Mem usage not match for device&process after calling cudaMallocManaged+cudaMemPrefetch

I found that after prefetching a block of memory allocated by cudaMallocManaged with cudaMemPrefetch, memory usage of device will increase but memory usage of process just keep the same. And I can reproduce it with the test code below, Is it designed to be like this?

test code
test.cu (5.6 KB)

system info:
Debian GNU/Linux 9
driver: 450.80.02
cuda: 11.0
nvcc:
nvcc: NVIDIA ® Cuda compiler driver
Copyright © 2005-2020 NVIDIA Corporation
Built on Thu_Jun_11_22:26:38_PDT_2020
Cuda compilation tools, release 11.0, V11.0.194
Build cuda_11.0_bu.TC445_37.28540450_0
gcc: 8.3.0

I’m not sure why there would be any expectation that process memory usage would change based on a call to cudaMemPrefetchAsync().

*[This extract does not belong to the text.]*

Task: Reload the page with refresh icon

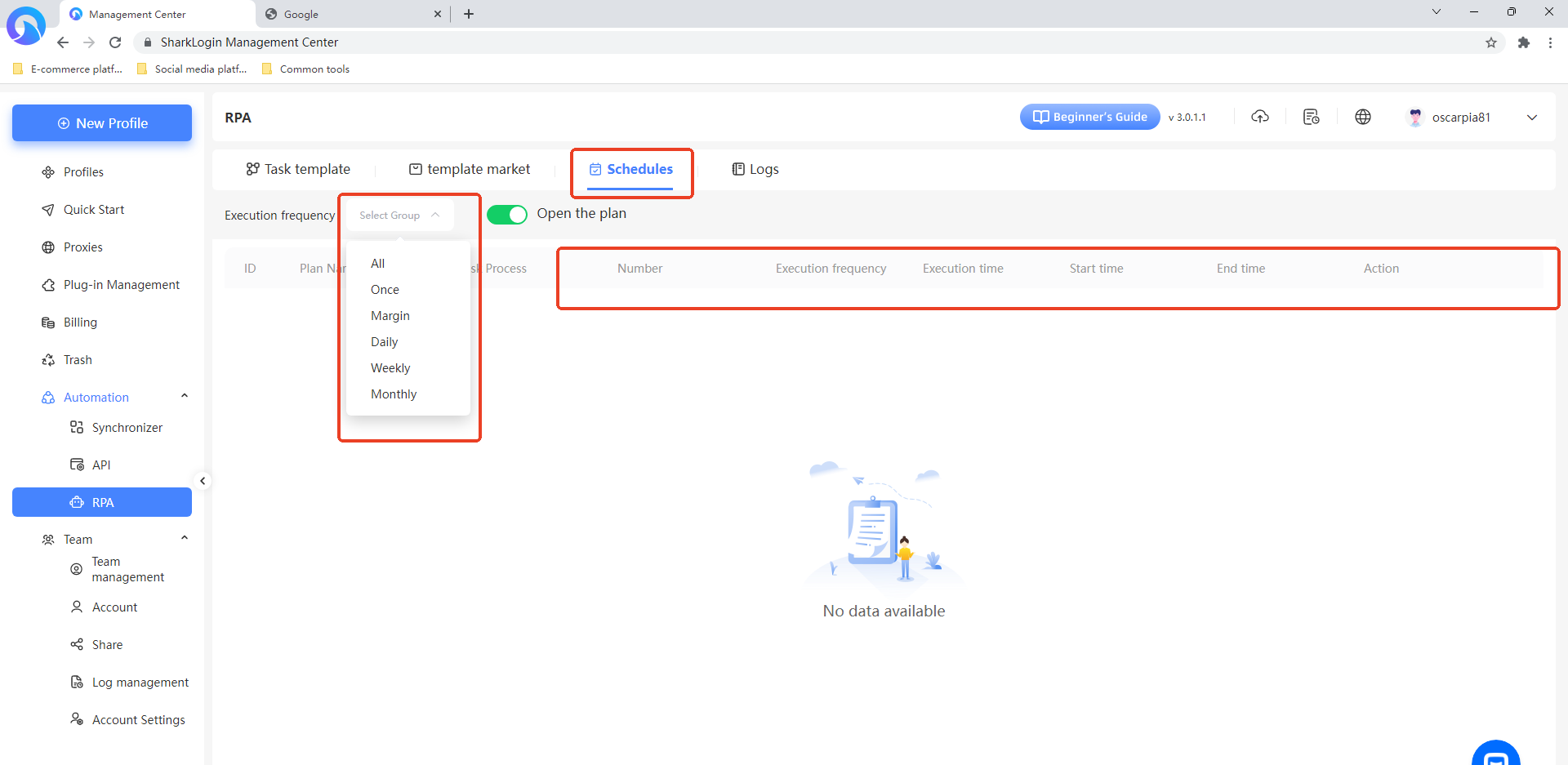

Cuz the memory prefetched was allocated by that process?

It confused me as cudaMallocManagedis called in a third party library, and I can’t tell whether anything goes wrong in my program.

Anyway, thank you for your explanation! Maybe I just need a deeper understanding of Unified-Memory !

My expectation is that a process reservation of the (host) memory will take place at the point of cudaMallocManaged call. I wouldn’t expect migrating that memory from one place to another would change the process reservation, but I haven’t studied it closely.